Each line from the one with "Image resolution: width=839" through the final line of the entries below must be printed exactly, and the pictures must not be.
==============================
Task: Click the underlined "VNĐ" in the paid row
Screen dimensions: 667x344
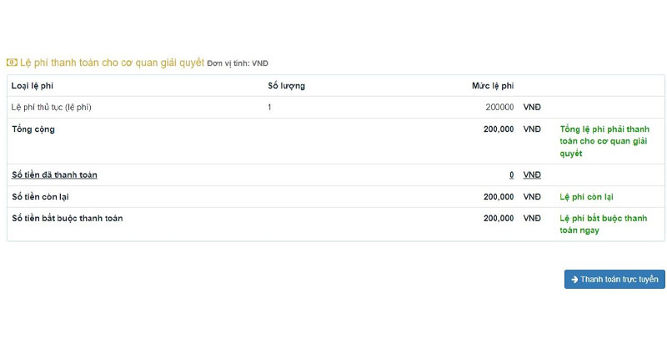Action: tap(532, 175)
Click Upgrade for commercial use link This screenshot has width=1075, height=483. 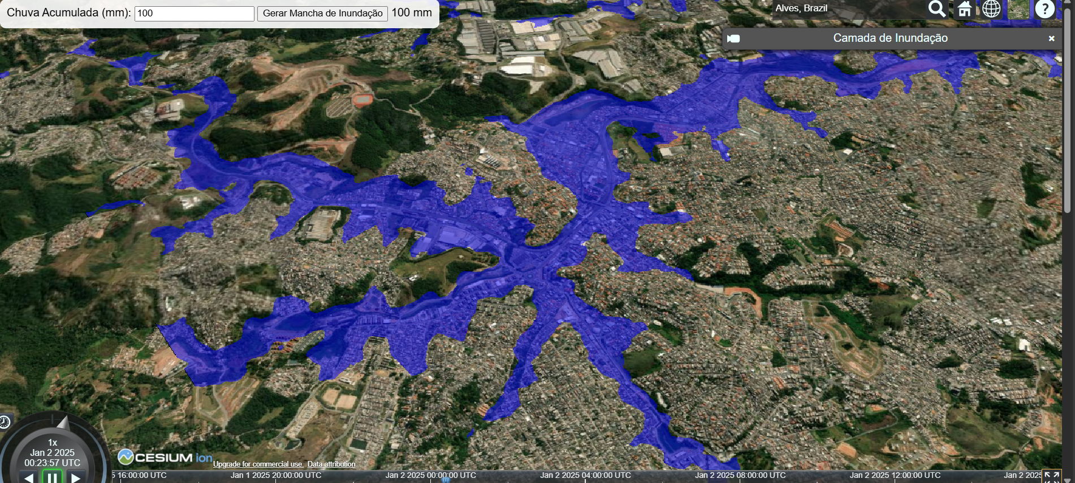pyautogui.click(x=258, y=464)
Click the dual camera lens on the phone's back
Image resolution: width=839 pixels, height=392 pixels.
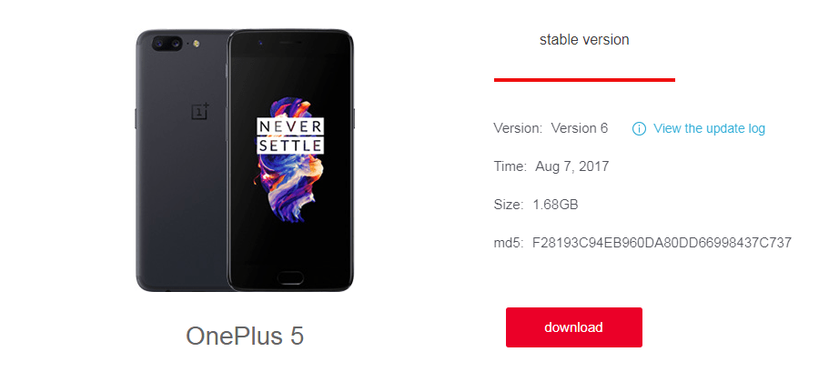pyautogui.click(x=167, y=44)
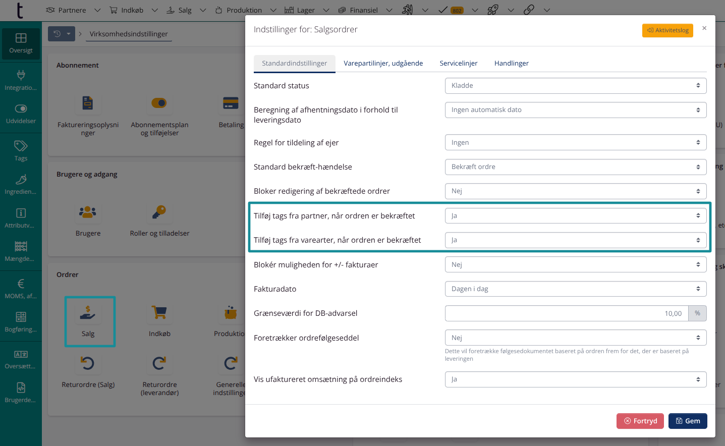Switch to the Servicelinjer tab
This screenshot has width=725, height=446.
458,64
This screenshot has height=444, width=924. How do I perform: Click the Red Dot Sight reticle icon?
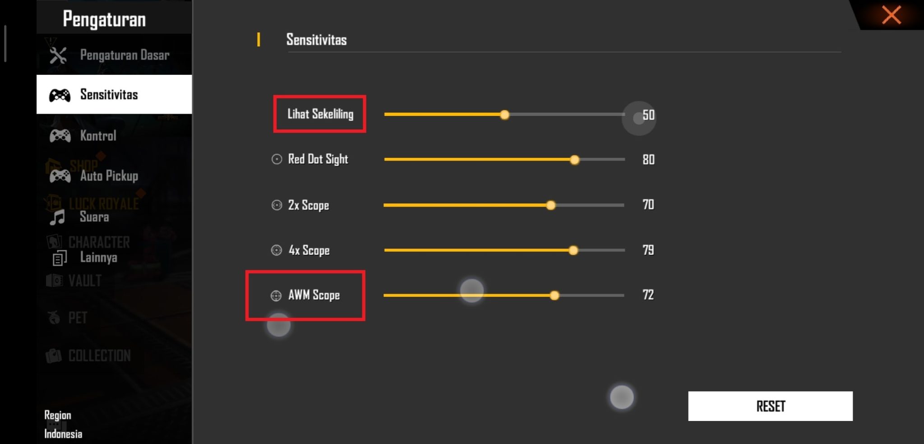click(x=277, y=159)
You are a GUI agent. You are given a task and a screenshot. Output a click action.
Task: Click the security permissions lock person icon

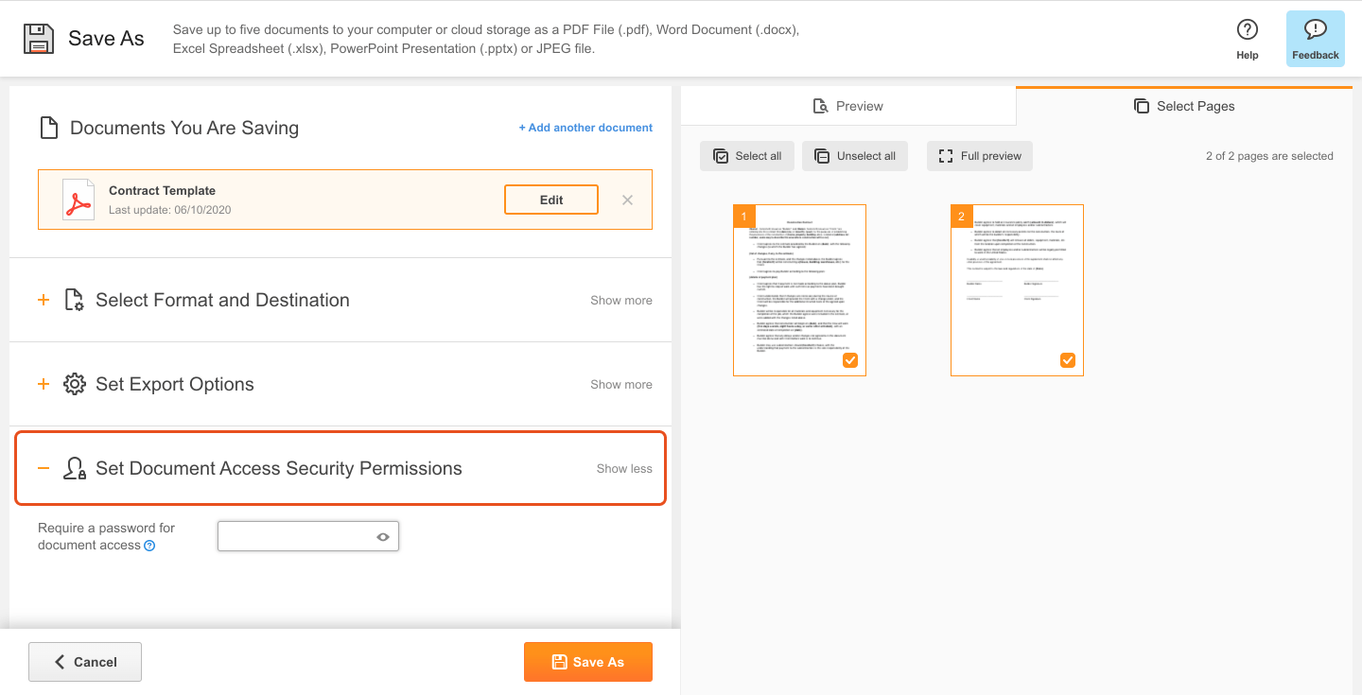[75, 468]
==============================
→ **Output**:
Image resolution: width=839 pixels, height=392 pixels.
pyautogui.click(x=167, y=44)
Switch to the Servicelinjer tab
This screenshot has width=725, height=446.
458,64
This screenshot has height=444, width=924. How do I perform: Click the Red Dot Sight reticle icon?
click(x=277, y=159)
You are a GUI agent. You are given a task and a screenshot. Output a click action.
Task: Click the security permissions lock person icon

[75, 468]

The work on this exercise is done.